Casualties feared as al-Shabaab terrorists attack army base in Somalia
Heavy gunfight followed car bomb blast in newly liberated small town of Nur Dugle; Defense Ministry says attack repulsed
Multiple casualties are feared after al-Shabaab terrorists launched an attack targeting a Somali national army base in the country’s south-central province of the Middle Shabelle region on Thursday.
The attack took place in the newly liberated small town of Nur Dugle where Somali government forces and its allied clan militias are based.
The attack began with a car bomb blast followed by heavy gunfire between the attackers and the national army soldiers.
Somali Defense Ministry said the country’s national army (SNA) and local forces “successfully” repulsed the attack.
“We swiftly staged a robust defense at Nur Dugle in Middle Shabelle, neutralizing the threat.

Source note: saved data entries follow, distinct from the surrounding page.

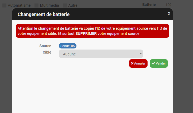
Task: Click the cross icon inside Annuler
Action: point(132,63)
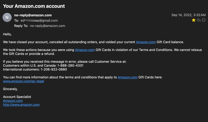This screenshot has width=208, height=122.
Task: Click sender name no-reply@amazon.com in header
Action: [33, 15]
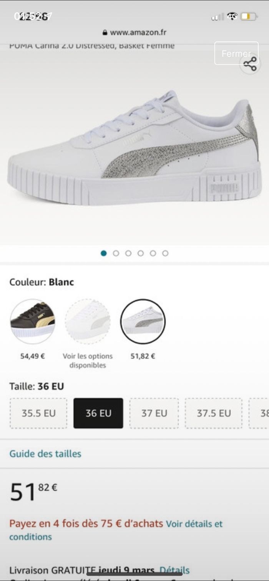
Task: Select size 36 EU
Action: coord(98,413)
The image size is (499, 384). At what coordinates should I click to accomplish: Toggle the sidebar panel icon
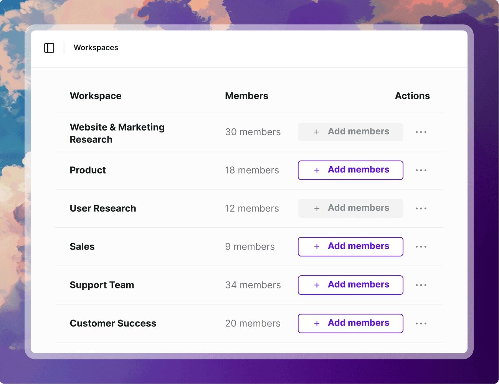[49, 48]
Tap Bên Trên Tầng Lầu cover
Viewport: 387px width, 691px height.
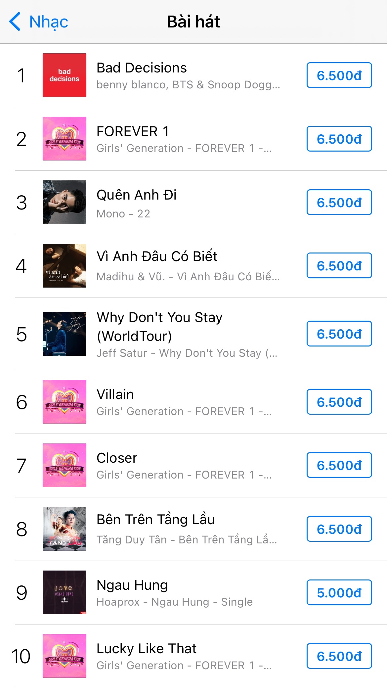pos(65,529)
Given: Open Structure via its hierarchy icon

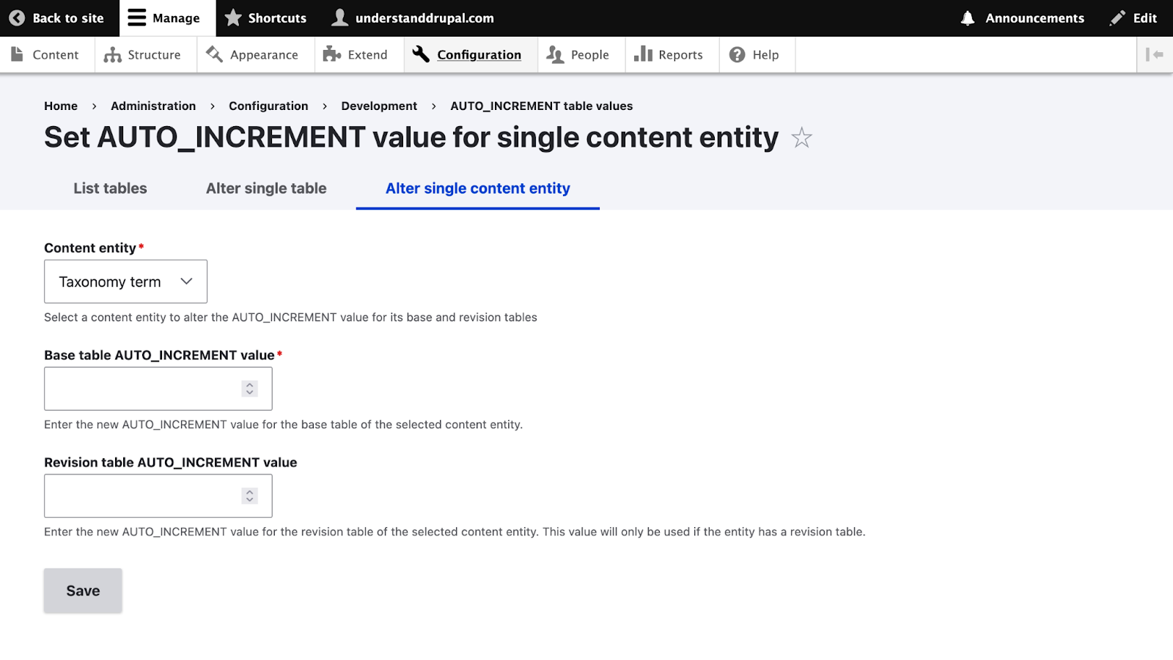Looking at the screenshot, I should pyautogui.click(x=112, y=55).
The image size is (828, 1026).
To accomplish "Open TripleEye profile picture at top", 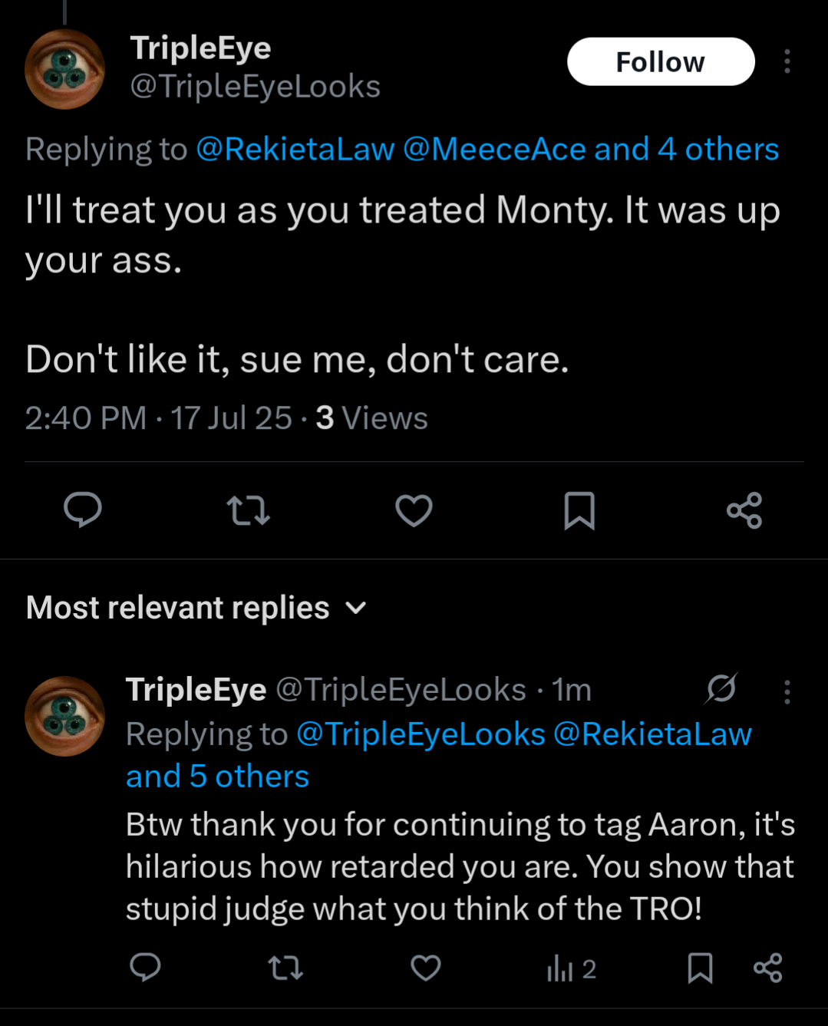I will [65, 69].
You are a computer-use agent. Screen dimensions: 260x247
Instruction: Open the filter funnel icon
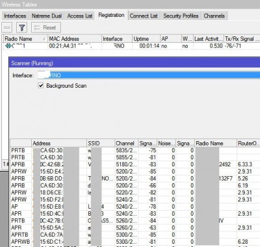coord(22,28)
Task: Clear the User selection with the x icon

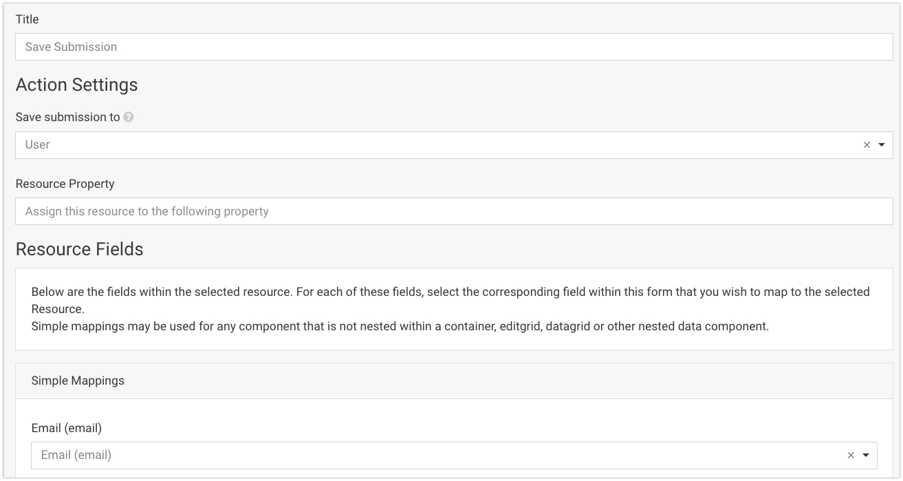Action: tap(867, 145)
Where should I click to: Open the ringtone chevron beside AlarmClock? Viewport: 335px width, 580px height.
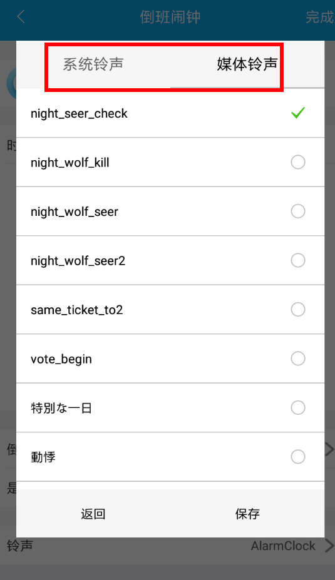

Our troops inflicted heavy casualties on the Khawarij (al-Shabaab terrorists), ensuring the area remains secure,” the ministry said in a short statement posted on X, formerly known as Twitter, after the attack.
Multiple sources told Anadolu over the phone the terrorist group attacked the town from three different directions and there were casualties among civilians.
The al-Qaeda-affiliated al-Shabaab terrorist group claimed responsibility for the attack.
Thursday’s attack is the second against the Somali national army in less than 15 days.
Late last month, the group launched a deadly attack on a Somali military base in Osweine village in the central state of Galmudug.
Somali President Hassan Sheikh Mohamud has been visiting parts of the Middle Shabelle region.
The Horn of Africa country has been plagued by insecurity for years, with the main threats emanating from al-Shabaab and the Daesh/ISIS terror groups.
Since 2007, the al-Shabaab terror group has been fighting the Somali government and the African Union Transition Mission in Somalia (ATMIS), a multidimensional mission authorized by the African Union and mandated by the United Nations Security Council.
The terror group has increased attacks since Somali President Hassan Sheikh Mohamud, who was elected for a second term last year, declared an "all-out war" on al-Shabaab.